Projet instigué par Grégory J.Peltier (A Second of June), Johnny Tchekhova narre les tribulations, via Loubok (art visuel des paysans russes des temps anciens), du jeune Ivan (« Jean » en français – « Johnny » en anglais), fasciné par l’Occident, qui décide un jour de devenir musicien et quitte sa Sibérie natale, à l’aube des 90’s. Ici, chaque morceau se pare d’une illustration qui, par la grâce de Nastassia Bezverkhnyaya, « rénove » le loubok russe en le passant au filtre du Pop Art et de la BD.
Ca nous donne, au final, une oeuvre singulière, que ce soit dans l’idée, dans le procédé ou encore musicalement. L’album, superbe à entendre, expressif dans ce à quoi il renvoie, navigue en effet entre synth-pop rêveuse/enlevée (L’attraction Lili, La cassette), évocatrice, balafres cold (un excellentissime Aksinia) et spoken word (La lettre à Babouchka), sertis de sons imaginatifs et d’une discrète enveloppe kraut. Quand, à l’écoute, on se plonge simultanément dans le visionnage des illustrations, qu’on lit les textes, alors on croit en être; Ivan, c’est à ce moment précis l’auditeur. Il faut dire que Peltier, qui n’est pas né de la dernière pluie, dispose d’une expérience qui sert ses travaux et sait de plus s’entourer avantageusement. Sa plume est agile, ses intervenants (Nastassia Bezverkhnyaya elle-même au piano ou encore aux choeurs; Volga, issu de l’écurie Herzfeld dont provient le sieur Peltier himself aux voix; JT, Metacelse à la guitare sur l’amorce de The Tchekhovas) étayent Loubok avec brio. Le dernier cité, précisons-le, accompagnant « GJP » sur scène.
On voyage, soniquement, au gré des déboires du personnage principal. Moscopolitaine livre une cold-wave distinguée, La naissance de Johnny instaure la « mue » de celui-ci sur une note électro-pop à la fois céleste et déviante, par instants, dans le son. Aux Bains-Douches, aux contours rock mâtinés d’électro, fait rage dans ses tonalités mais aussi dans ce qu’il raconte. Loubok s’écoute dans l’ordre, contrairement à ce que je fais ici dans ma description de son contenu. On y colle ainsi parfaitement à l’épopée de notre homme, soulignée par les chansons du strasbourgeois talentueux. Lequel a eu l’idée de ce Loubok aussi un peu shoegaze, implanté dans des 80’s dont il tire le meilleur, un jour de sortie en vélo destinée, à l’origine, à « éviter de ne rien faire ». Grand bien lui -et nous- fasse, le résultat est étincelant!
Intimiste, mais aussi plus vivace (Parfum west coast, entre cold élégante et touches synth-pop acidulée dont les vocaux légers font sensation), il se démarque, en outre, de par son identité délibérée.
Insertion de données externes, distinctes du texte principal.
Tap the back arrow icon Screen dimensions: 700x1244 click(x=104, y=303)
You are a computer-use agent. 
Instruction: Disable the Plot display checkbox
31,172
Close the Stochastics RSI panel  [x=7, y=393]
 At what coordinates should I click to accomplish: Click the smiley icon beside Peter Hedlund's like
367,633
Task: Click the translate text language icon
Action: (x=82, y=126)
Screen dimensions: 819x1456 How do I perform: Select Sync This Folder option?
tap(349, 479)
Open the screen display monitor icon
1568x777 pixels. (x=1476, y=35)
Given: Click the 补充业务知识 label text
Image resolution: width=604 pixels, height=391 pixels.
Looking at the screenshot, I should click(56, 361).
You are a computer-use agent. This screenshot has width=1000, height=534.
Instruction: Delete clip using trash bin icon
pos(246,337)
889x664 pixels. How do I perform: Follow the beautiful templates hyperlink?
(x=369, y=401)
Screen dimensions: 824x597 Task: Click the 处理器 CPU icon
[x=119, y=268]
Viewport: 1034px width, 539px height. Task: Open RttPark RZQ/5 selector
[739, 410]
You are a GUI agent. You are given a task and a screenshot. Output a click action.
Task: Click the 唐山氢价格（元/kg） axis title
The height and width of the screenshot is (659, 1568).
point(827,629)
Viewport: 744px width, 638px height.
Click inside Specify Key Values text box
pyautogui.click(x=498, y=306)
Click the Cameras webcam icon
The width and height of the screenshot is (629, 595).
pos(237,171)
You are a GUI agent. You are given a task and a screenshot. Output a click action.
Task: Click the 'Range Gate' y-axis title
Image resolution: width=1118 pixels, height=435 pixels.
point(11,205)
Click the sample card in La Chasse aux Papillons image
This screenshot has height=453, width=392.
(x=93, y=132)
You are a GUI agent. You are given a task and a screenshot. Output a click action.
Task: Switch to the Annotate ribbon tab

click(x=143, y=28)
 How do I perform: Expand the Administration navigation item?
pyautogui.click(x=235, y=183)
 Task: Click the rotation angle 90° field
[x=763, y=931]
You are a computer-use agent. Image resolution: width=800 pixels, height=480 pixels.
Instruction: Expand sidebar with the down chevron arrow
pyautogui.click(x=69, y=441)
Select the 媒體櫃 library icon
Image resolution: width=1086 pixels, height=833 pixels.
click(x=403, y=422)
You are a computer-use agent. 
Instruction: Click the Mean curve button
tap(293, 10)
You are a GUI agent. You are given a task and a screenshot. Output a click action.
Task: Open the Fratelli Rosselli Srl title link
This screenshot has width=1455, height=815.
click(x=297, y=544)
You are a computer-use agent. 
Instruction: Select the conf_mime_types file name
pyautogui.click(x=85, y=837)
Transfuge 2049 use de ces sons astucieux qui sont, aussi, un atout pour Johnny Tchekhova. Loubok est à la fois une histoire de vie (tiens, j’en parle comme s’il était devenu vrai), un trip sonore et littéraire, une pluie d’émotions qui s’achève par The Tchekhovas, 80’s oui, alerte, où les chants mêlés brillent. Le disque, qui fait suite à un premier EP appelé Les sentiments arbitraires I (décembre 2014), est une petite pépite à la sincérité nourrie par l’imaginaire de son auteur. A Découvrir Absolument, donc, pour reprendre les termes d’un autre webzine, à l’instar de tout ce que Grégory J.Peltier a pu produire jusqu’alors.